Ash Imani is thoroughly enjoying the Asian Cup, except for one major dilemma – which side should you be on when you’re caught between cultural pride and national solidarity?
The Asian Cup is in town! Hordes of sports-mad Australians from a variety of cultural backgrounds are given the opportunity to wear their jerseys, paint their faces and wave their flags, supporting their countries of origin in the quest for football glory.
For many, though, a tournament like the Asian Cup that is structured around national identity forces a blurring of the lines between cultural pride and national solidarity in a rather uncomfortable way.
As Australian football fans, when the Socceroos compete, we wear our green and gold with pride. The blurred line between cultural and national pride isn’t given a second thought. It’s not even noticed. When your support has to manifest itself in shouting the name of a country with a history of violent oppression, however, this line presents itself as a hard slap in the face of your identity.
When the Iranian national football team arrived in Australia for the Asian Cup , expat Iranian-Australians turned out in droves to show their support. Iranians of all religious and ethnic backgrounds came out to celebrate their football heroes. The joyous displays of cultural pride after Iran’s matches in Sydney, Melbourne and Brisbane had to be seen to be believed: a perfect example of the cultural pluralism that makes this country so great.
As an Australian of Iranian background, I attended one of the Asian Cup matches and celebrated the win in a show of support and cultural solidarity, but I was left with a sense of unease. As the cultural celebrations inevitably rallied around the flag of a country that systematically oppresses its citizens and denies them their basic human rights, I felt myself cheering from a distance.
There were no overtly political actions displayed at the matches. This was not a conscious display of solidarity with, or opposition to, the Iranian government, by any means. The fact that Iranian-Australians from all walks of life, religious and political persuasions, including those who have historically suffered at the hands of the regime, were dancing and celebrating together with unbridled joy shows that the spectacle couldn’t be reduced to a dichotomy of regime support versus opposition. The plurality of support for the Iranian national team is as a perfect example of the separation of sport from global politics.
For me, however, there was a political element to the celebrations that I couldn’t ignore, despite my best efforts.

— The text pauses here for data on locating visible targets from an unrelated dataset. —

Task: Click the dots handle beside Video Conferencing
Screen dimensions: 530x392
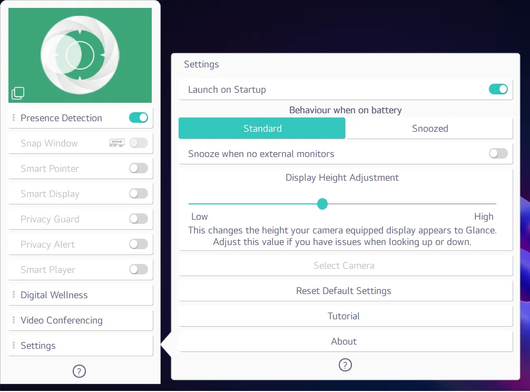Action: point(14,320)
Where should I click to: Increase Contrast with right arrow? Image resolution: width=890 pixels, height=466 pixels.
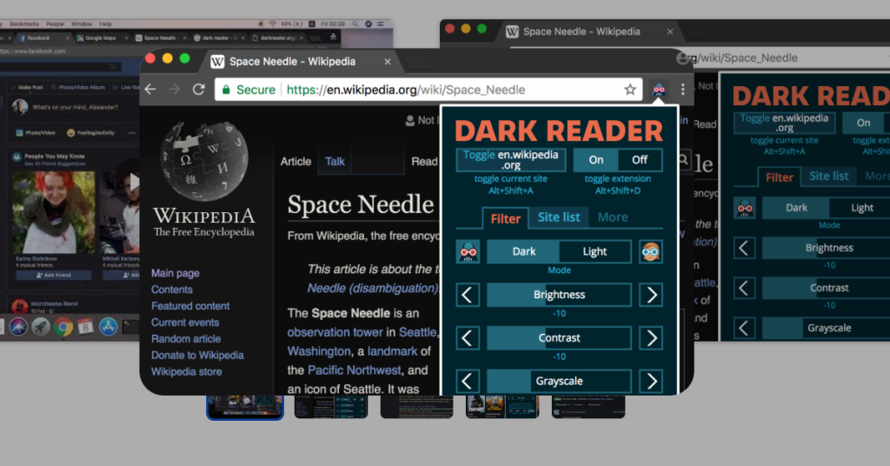tap(651, 338)
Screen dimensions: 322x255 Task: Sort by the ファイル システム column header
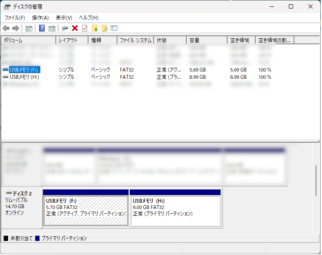(x=136, y=40)
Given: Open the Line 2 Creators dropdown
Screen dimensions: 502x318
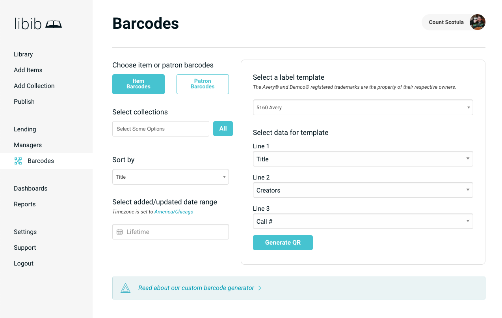Looking at the screenshot, I should [363, 190].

That women were celebrating freely, unveiled, in Western-style “revealing” clothes and make up, stood in stark contrast to the banning of women from sporting events in Iran and the harsh punishment of women under the so-called “modesty laws.
That supporters of the opposite sex were dancing together and embracing each other freely and without fear stood in stark contrast to the punishment of “co-mingling” in Iran.
Most potently, I couldn’t escape the fact that the Asian Cup revellers were celebrating in a country where they were free to express their political beliefs, practice their religions and live their lives unfettered, whilst many of their relatives and fellow “countrymen and women” were being brutally persecuted and imprisoned, often murdered, for their political and religious beliefs and the simple act of being their authentic selves.
I couldn’t ignore the fact that in order to celebrate the country’s win in the manner in which they were, many of them had to risk their lives to escape the very country whose flag they were now waving proudly. This juxtaposition of unabashed freedoms being exercised in Australia and the brutal suppression of those very same freedoms in Iran was an integral part of my experience.
In many ways I saw their celebration as an act of defiance: a proverbial middle-finger to the Iranian regime. The scenes of jubilation are ironically the very scenes that the government of Iran seeks to censor and punish. Ask your average Iranian-Australian “where they’re from” and they’re likely to tell you that they’re “Persian” in an effort to separate their cultural identity from their national shame.
Is there a point at which these expressions of cultural pride – manifesting themselves in the overt displaying of symbols under which scores of people have been oppressed and murdered – blend into an act of complicity with the nation these sporting heroes are purporting to represent?
Is there a point at which chanting the name of the country representing your cultural identity begins to blend into a chant of solidarity with an oppressive regime to the eyes and ears of the watching world – a world that may not appreciate the nuanced differences between cultural pride and national solidarity.
Whenever tournaments like the Asian Cup are organised, there is a demand that the fans and the players separate the joy of the sport from the murky politics of the participating nations; an invitation to get out and support the teams, have a good time and leave the politics at home.
For many it comes easy, but for some of us, there’s a lot more going on than just a fun night out at the football.